### TASK STATEMENT
Once you find the line containing "Given: Click the 核心一级资本充足率 row label", set down exactly that line and every one after it through the end of the listing below, with both ends included and any pictures omitted.

### GIVEN ENTRIES
___

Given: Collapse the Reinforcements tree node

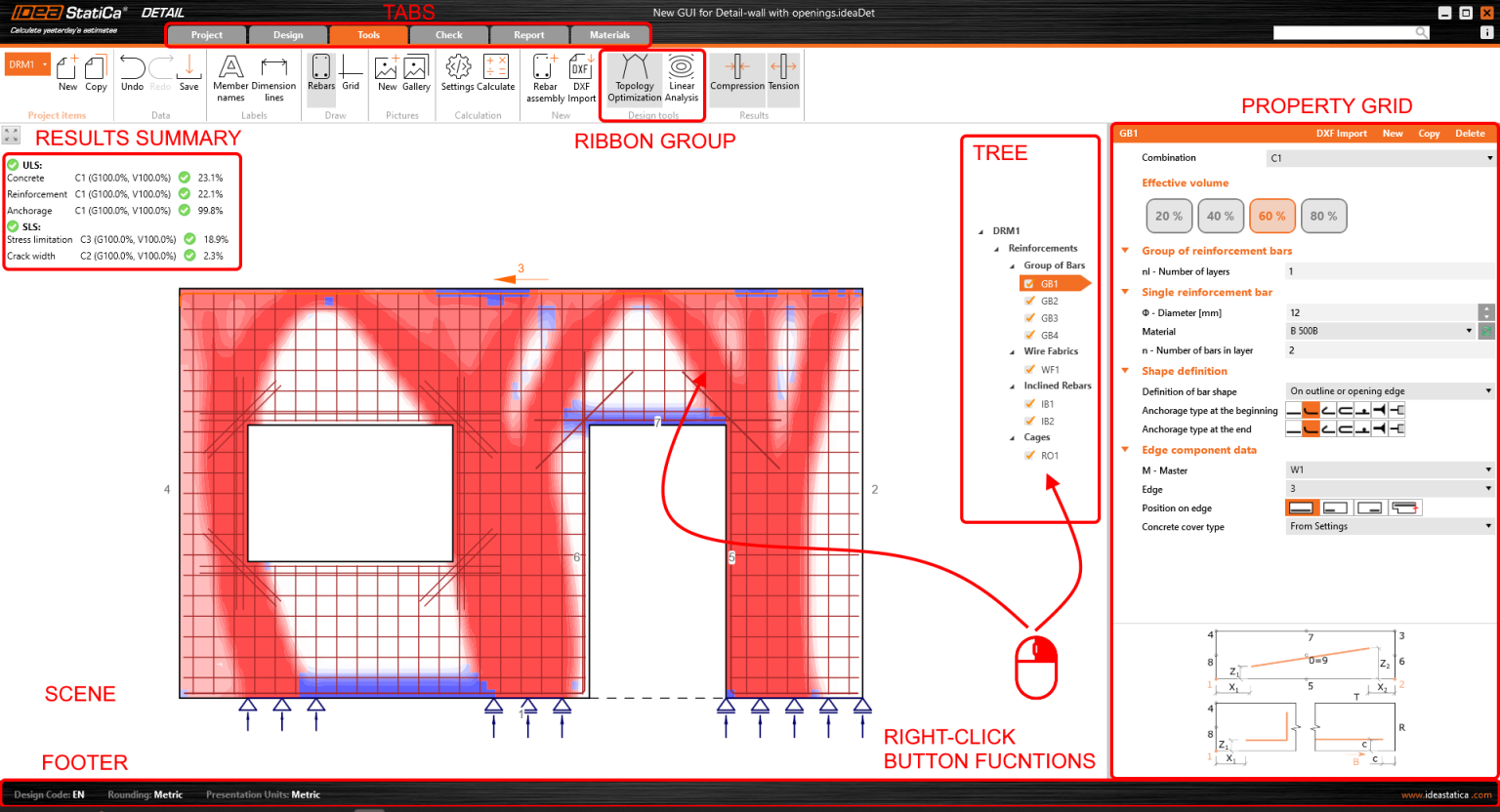Looking at the screenshot, I should pos(994,248).
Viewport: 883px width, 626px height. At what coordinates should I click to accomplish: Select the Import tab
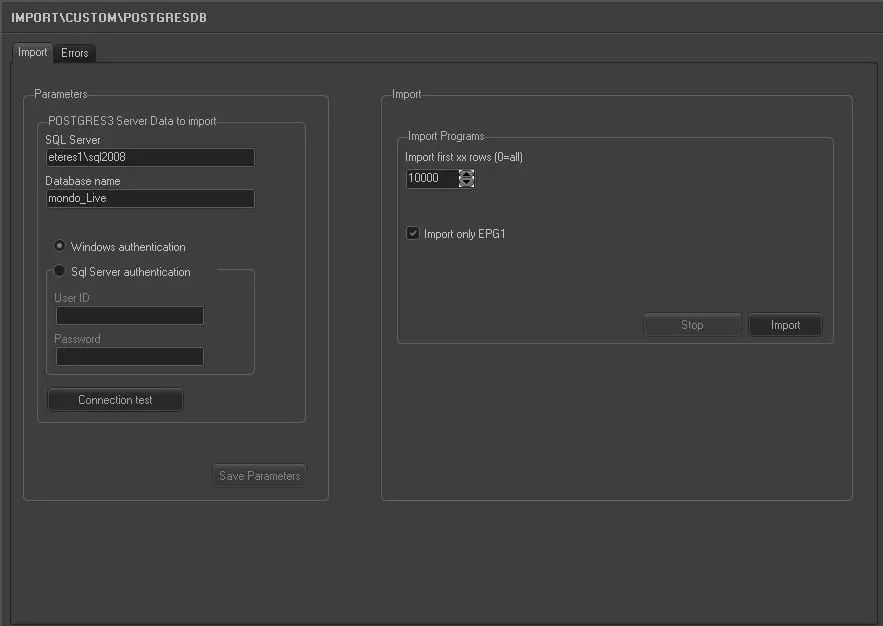pos(32,52)
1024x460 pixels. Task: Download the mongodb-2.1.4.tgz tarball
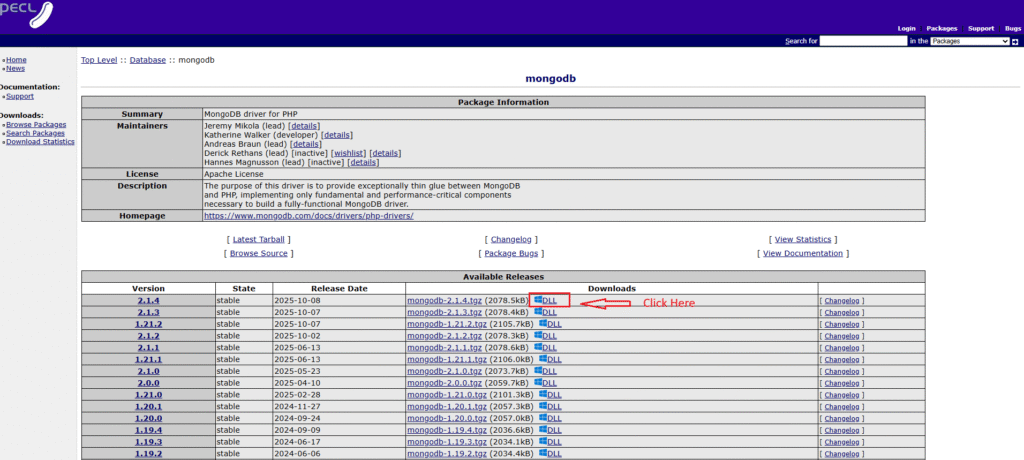tap(445, 300)
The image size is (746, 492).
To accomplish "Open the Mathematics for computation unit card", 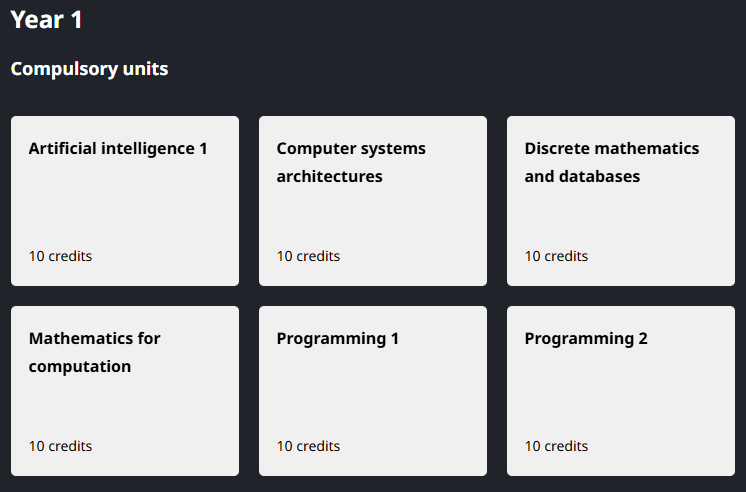I will coord(124,391).
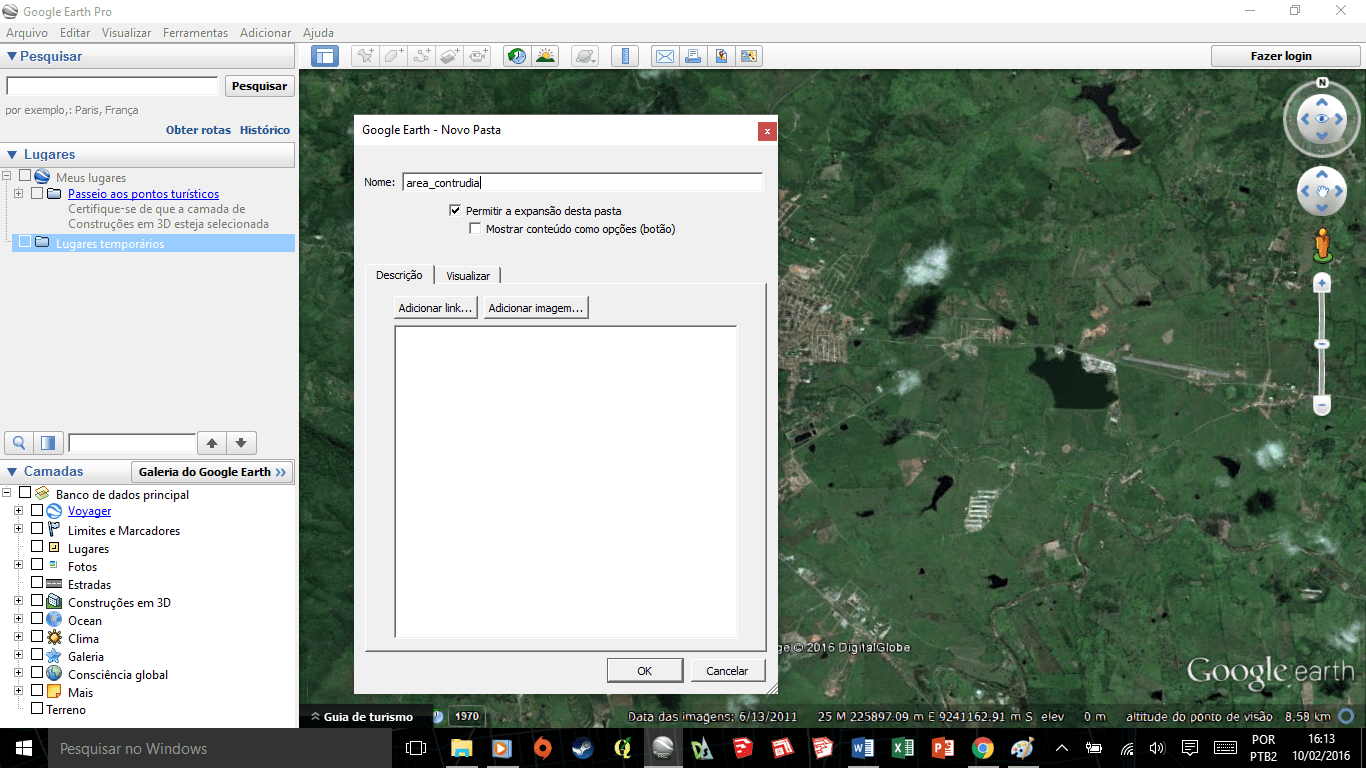This screenshot has width=1366, height=768.
Task: Click the email envelope toolbar icon
Action: pos(664,56)
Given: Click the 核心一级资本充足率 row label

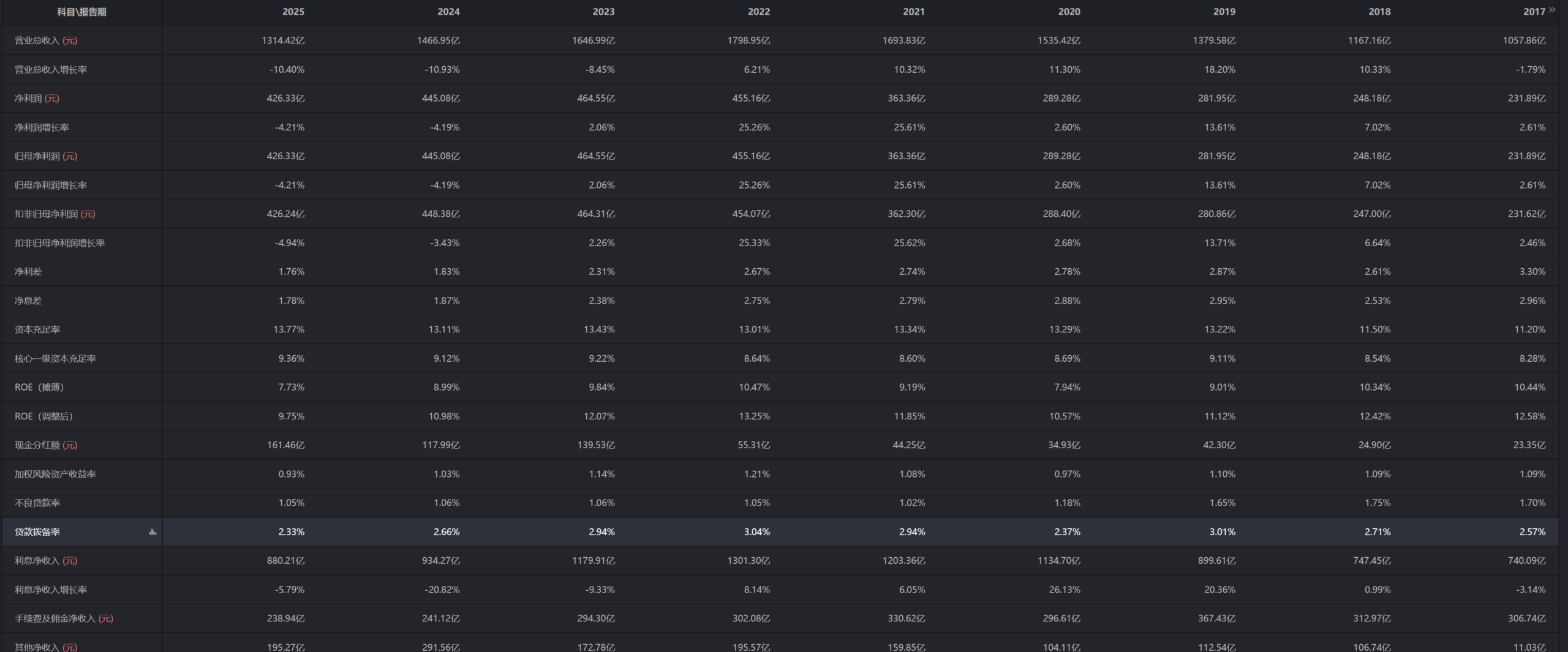Looking at the screenshot, I should click(55, 359).
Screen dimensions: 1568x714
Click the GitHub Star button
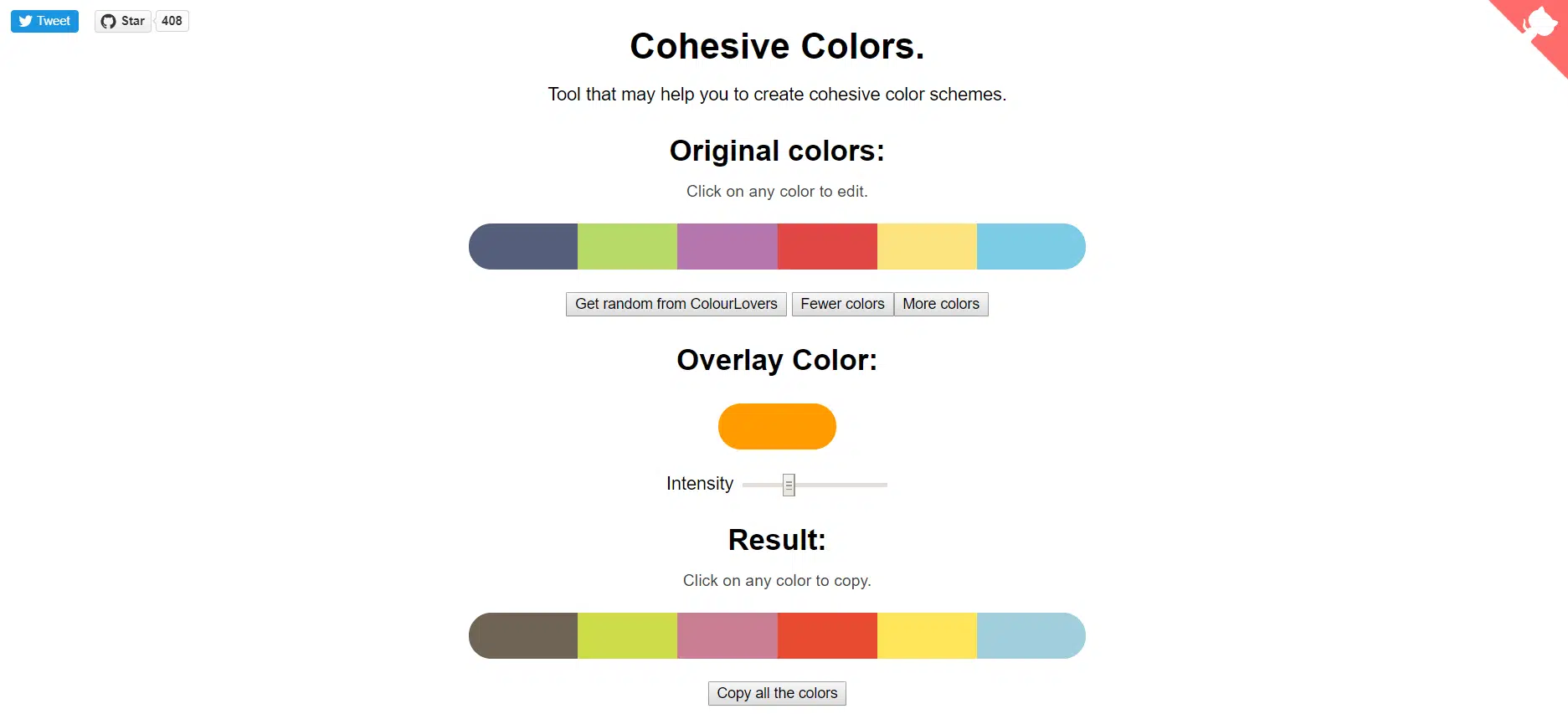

___

### ANSWER TO THE EXERCISE
Given: Click the 核心一级资本充足率 row label

Looking at the screenshot, I should click(55, 359).
Screen dimensions: 1568x714
Click the GitHub Star button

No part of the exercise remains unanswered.